Art and Revolution: Transversal Activism in the Long Twentieth Century

Genre
Art criticism
Format
paerback

Description

It seems as though the central premise here is to construct a link between art practice and the capacity for effective activism. I didn’t actually intend for so many of these texts to have a radical bent but it’s unavoidably present in the rhetoric of Grizedale and I do think it’s necessary to affirm the connection in order to steer oneself away from static practice. Which isn’t to say that it’s automatically effective, just that ideally the library should provide the capacity for provoking alternative lines of thought. Art and Revolution is described as an ‘alternative art history of the “long twentieth century”’, from the Paris Commune of 1871 to the turbulent counter-globalization protests in Genoa in 2001. Raunig moves from the Situationists to Viennese Actionism, through to the PublixTheatreCaravan, addressing the history of revolutionary transgressions and attempting to chart an emergence from its tales of tragic failure and unequivocal disaster. The text in some ways tackles the dangers of outmoded formulations of insurrection and resistance and the ways in which art might be the last vestige of utopian thinking. Raunig also takes on the historian Richard Wagner and his vision of the relationship between art and revolution as being singular and manageable.

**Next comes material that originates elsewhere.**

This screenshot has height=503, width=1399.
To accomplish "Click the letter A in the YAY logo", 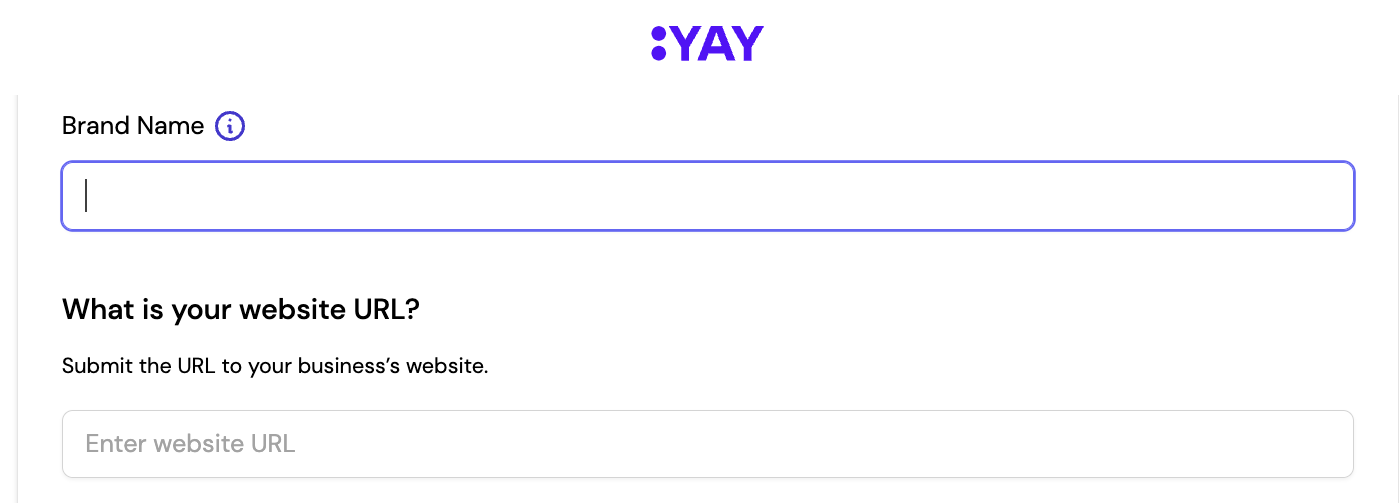I will point(715,43).
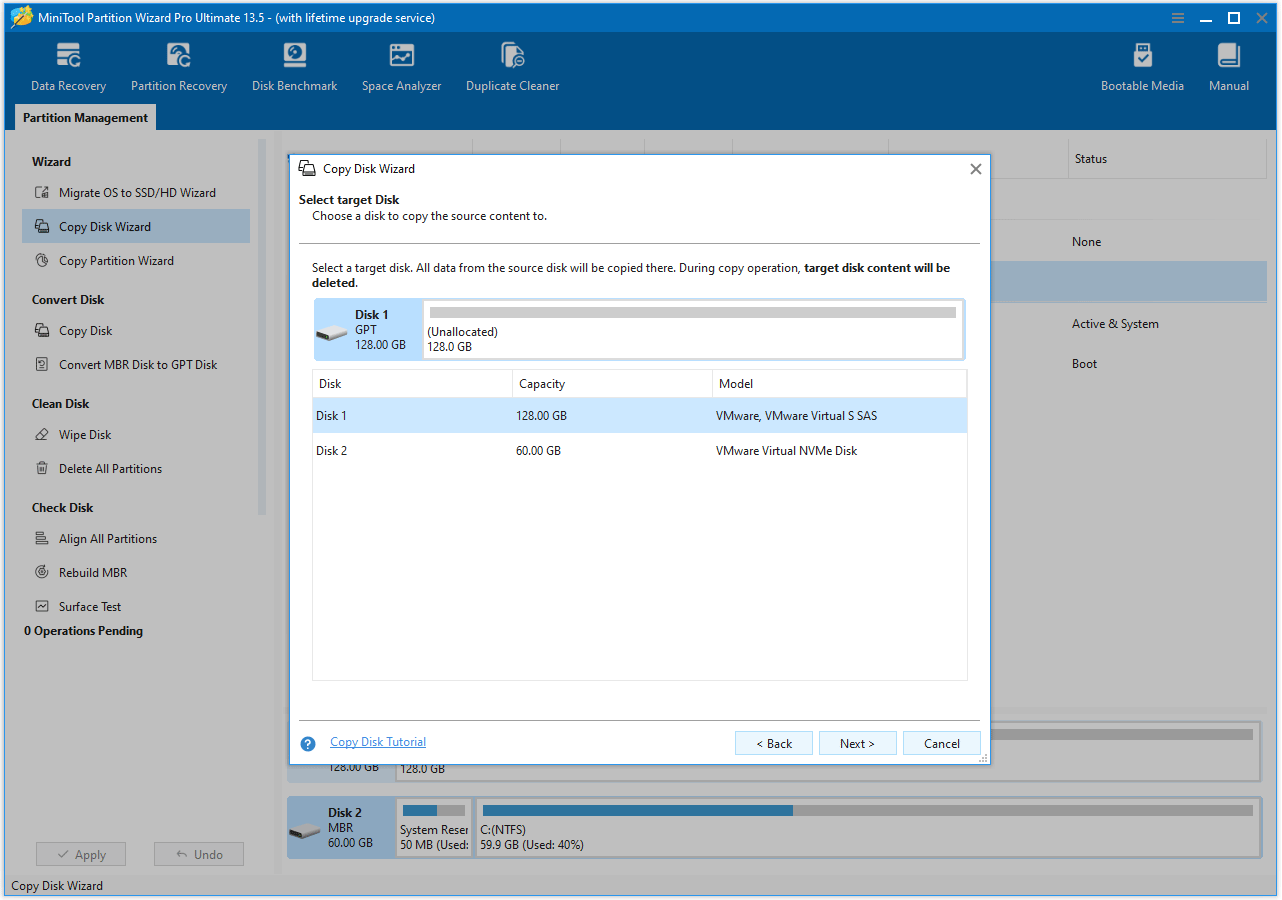Click the help question mark icon
Image resolution: width=1282 pixels, height=900 pixels.
pos(307,743)
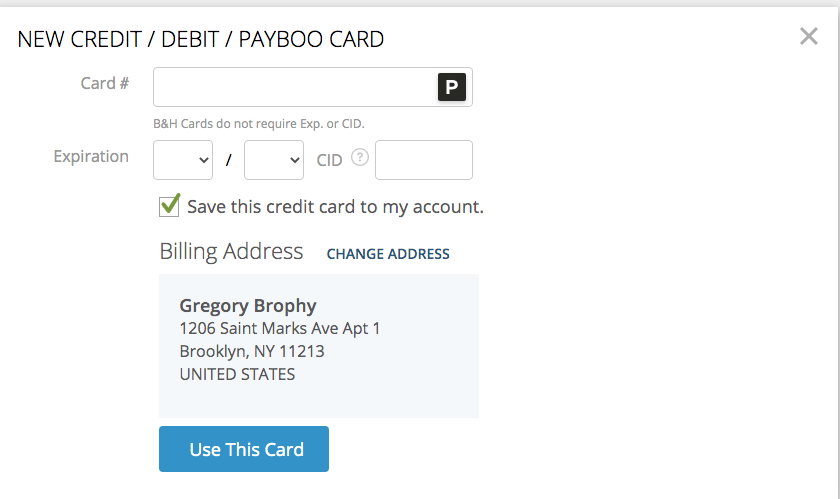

Following Wagner’s earlier essay of the same title, in which Wagner proposes, especially toward the end of his text (recognizing a sense of art production even in bad reality) that real art is revolutionary precisely because it “exists only in opposition to valid generality.” Instead of being anchored in the “public consciousness,” it exists specifically in opposition to this, only in the consciousness of the individual: “The real artist, who has even now taken the correct stance, is thus even now capable of working on this art work of the future, as this stance is indeed truly eternally present.” As Raunig argues, ‘The artist, indeed the “real artist,” thus seems for Wagner to represent the medium of the transition from the bad status quo to future aspirations.’